Initial release. TIFF/COG metadata scanning and tile decoding from R via Rust, without GDAL or Python.
tiff_refs() scans TIFF/COG files and returns a data.frame of tile
byte-range references (path, IFD, tile col/row, offset, length, dimensions,
dtype, compression, CRS EPSG). Accepts S3, GCS, Azure, HTTP/HTTPS, and
local file paths. Multiple files are scanned sequentially (concurrent
scanning is a planned enhancement).
tiff_tile() fetches and decodes a single tile from a TIFF/COG, returning
decoded pixel values as a numeric vector with dimension and dtype metadata.
Handles deflate and JPEG compression natively via async-tiff.
tiff_tiles() fetches multiple tiles from the same file in a single call,
opening the TIFF once and reusing the metadata and connection. More
efficient than calling tiff_tile() in a loop.

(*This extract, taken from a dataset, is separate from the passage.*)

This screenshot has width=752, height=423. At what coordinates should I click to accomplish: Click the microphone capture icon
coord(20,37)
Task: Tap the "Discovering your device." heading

tile_to_array() converts a tile result to an R matrix (single band) or
3D array (multi-band).
refs_to_kerchunk() converts a refs data.frame to Kerchunk V1 JSON,
suitable for consumption by xarray, zarr-python, or (in future) GDAL's
Zarr driver. Handles compressor serialization (deflate → zlib, JPEG, etc.)

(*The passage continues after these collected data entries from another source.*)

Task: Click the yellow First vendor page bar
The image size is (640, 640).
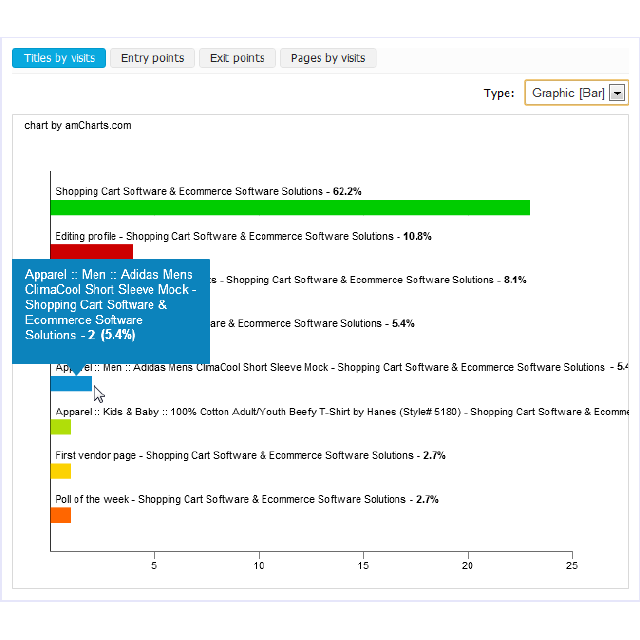Action: pos(61,471)
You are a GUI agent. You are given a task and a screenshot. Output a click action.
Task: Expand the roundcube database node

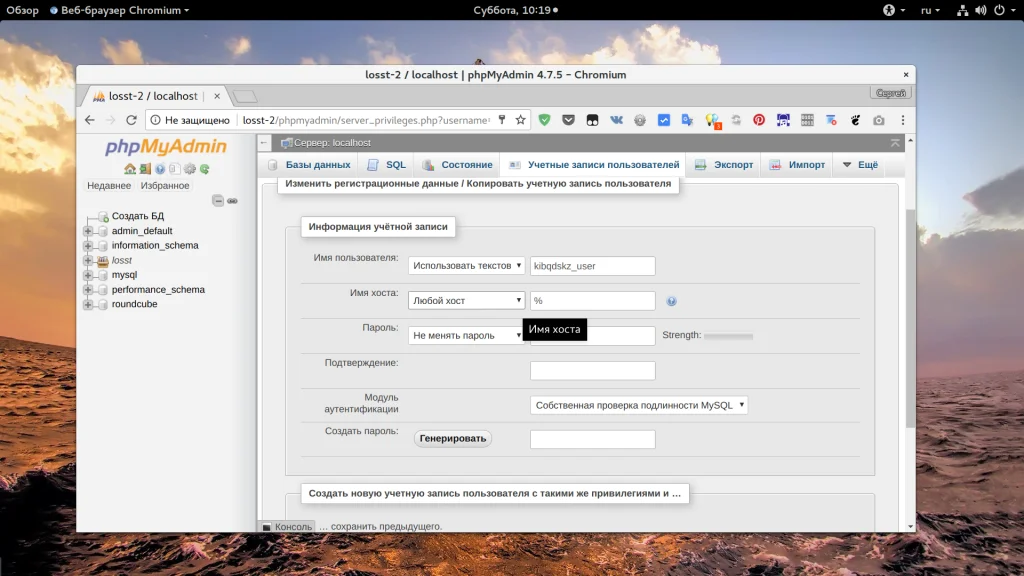coord(88,304)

and NULL compressor for uncompressed tiles.
The refs data.frame works directly with arrow::write_parquet() for
large reference sets spanning thousands of files.
Built on async-tiff 0.2 (Development Seed) and object_store 0.13 (Apache
arrow-rs) via extendr 0.7. Async I/O is handled by tokio, with a runtime
created per call. All cloud credential resolution follows object_store
conventions (environment variables, instance profiles, anonymous access via
anon = TRUE).
Tiled TIFF and COG files. Strip-based IFDs are skipped (no tile offsets). All standard COG compression methods are supported: deflate, JPEG, LZW, zstd, uncompressed. Data types: uint8, uint16, uint32, uint64, int8, int16, int32, int64, float32, float64.
EPSG codes are extracted from GeoTIFF key directory, trying ProjectedCSType first and falling back to GeographicType. Files without GeoTIFF keys return NA for crs_epsg.
Metadata scanning is network-bound (2–3 HTTP range requests per COG). A 19,000-tile file scans in ~0.4 seconds. Single tile decode runs at ~0.5 seconds including connection setup; batched tiles amortize the setup cost to ~20ms per additional tile. Comparable to or faster than GDAL /vsicurl/ for equivalent operations.
join_all is the obvious next step.